Bisnis.com, JAKARTA — PT Bank Central Asia Tbk. (BBCA) melaporkan portofolio pembiayaan senilai Rp711,3 triliun sepanjang 2022. Sektor manufaktur berkontribusi paling besar menyerap kredit dari BCA.
Berdasarkan laporan publikasi, porsi kredit BCA untuk sektor manufaktur sepanjang 2022 mencapai 22,9 persen. Sementara, kredit untuk perdagangan mencapai 22,1 persen.
Kredit BCA untuk bisnis jasa mencapai porsi 13,1 persen, lalu sektor transportasi 6,6 persen. Sektor lainnya masing-masing untuk pertanian 5,8 persen, listrik gas dan air 1,7 persen, pelayanan publik 1,5 persen, serta pertambangan hanya 0,6 persen.
BCA sendiri mencatatkan penyaluran kredit secara keseluruhan Rp711,3 triliun sepanjang 2022 atau naik 11,7 persen secara tahunan (year-on-year/yoy). "Capaian kredit BCA itu lebih tinggi dari target pertumbuhan 8-10 persen di 2022," kata Presiden Direktur BCA Jahja Setiaatmadja dalam paparan kinerja tahun 2022 BCA pada Kamis (26/1/2023).
Capaian kredit BCA itu terdorong oleh segmen korporasi yang naik 12,5 persen yoy menjadi Rp322,2 triliun pada 2022. Sementara kredit komersial dan UKM BCA naik 10,6 persen yoy menjadi Rp210,2 triliun dan kredit konsumer naik 11,7 persen yoy menjadi Rp171,34 triliun.
Sementara itu, BCA pada tahun ini akan menggenjot kredit di sejumlah sektor, salah satunya untuk hilirisasi industri pertambangan.
Baca Juga
"Upaya ini dilakukan juga untuk meningkatkan nilai tambah produk pertambangan dalam negeri sehingga berkontribusi positif bagi pertumbuhan ekonomi nasional," kata Executive Vice President Corporate Communication & Social Responsibility BCA, Hera F. Haryn.

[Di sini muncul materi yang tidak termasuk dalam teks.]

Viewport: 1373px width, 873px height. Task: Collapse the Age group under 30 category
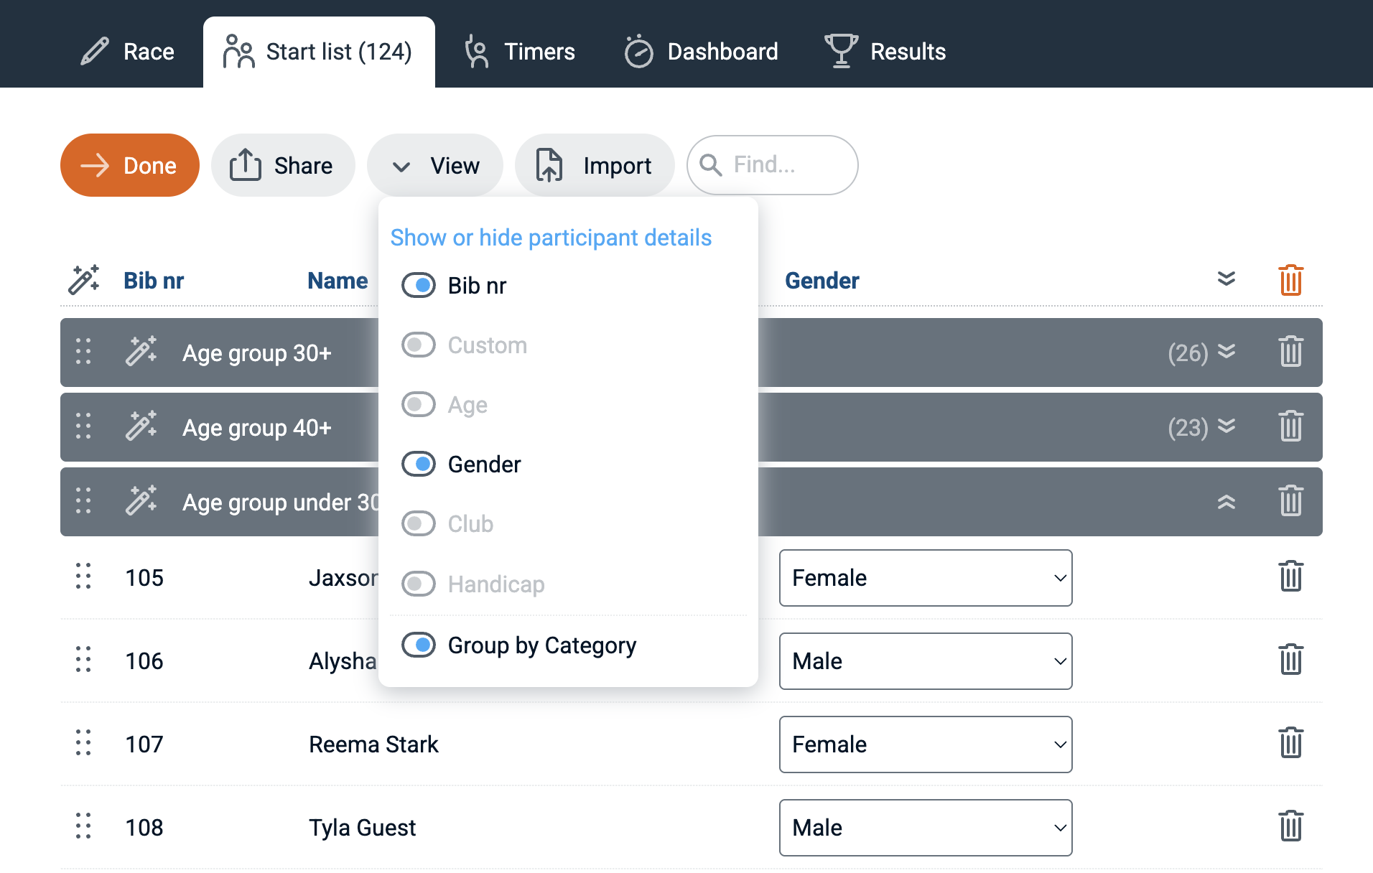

BCA pun melihat prospek kredit untuk sektor ini masih cukup baik, khususnya untuk mendukung ekosistem industri mobil listrik.
Seiring dengan itu, pemerintah memang tengah gencar menggenjot hilirisasi industri pertambangan seperti timah dan bauksit. Presiden Joko Widodo (Jokowi) pada berbagai kesempatan menyebut akan menghentikan ekspor timah dan bauksit tahun ini.
Jokowi telah melarang ekspor bijih bauksit terhitung Juni 2023. Larangan itu dilakukan untuk mendorong industri pengolahan dan pemurnian bauksit di dalam negeri.
Sementara, pengembangan hilirisasi itu butuh pembiayaan. Pelaksana Harian Ketua Umum Asosiasi Pengusaha Bauksit dan Bijih Besi Indonesia (APB3I) Ronald Sulistyanto mengatakan bahwa pembiayaan untuk hilirisasi itu dinilai masih kurang optimal.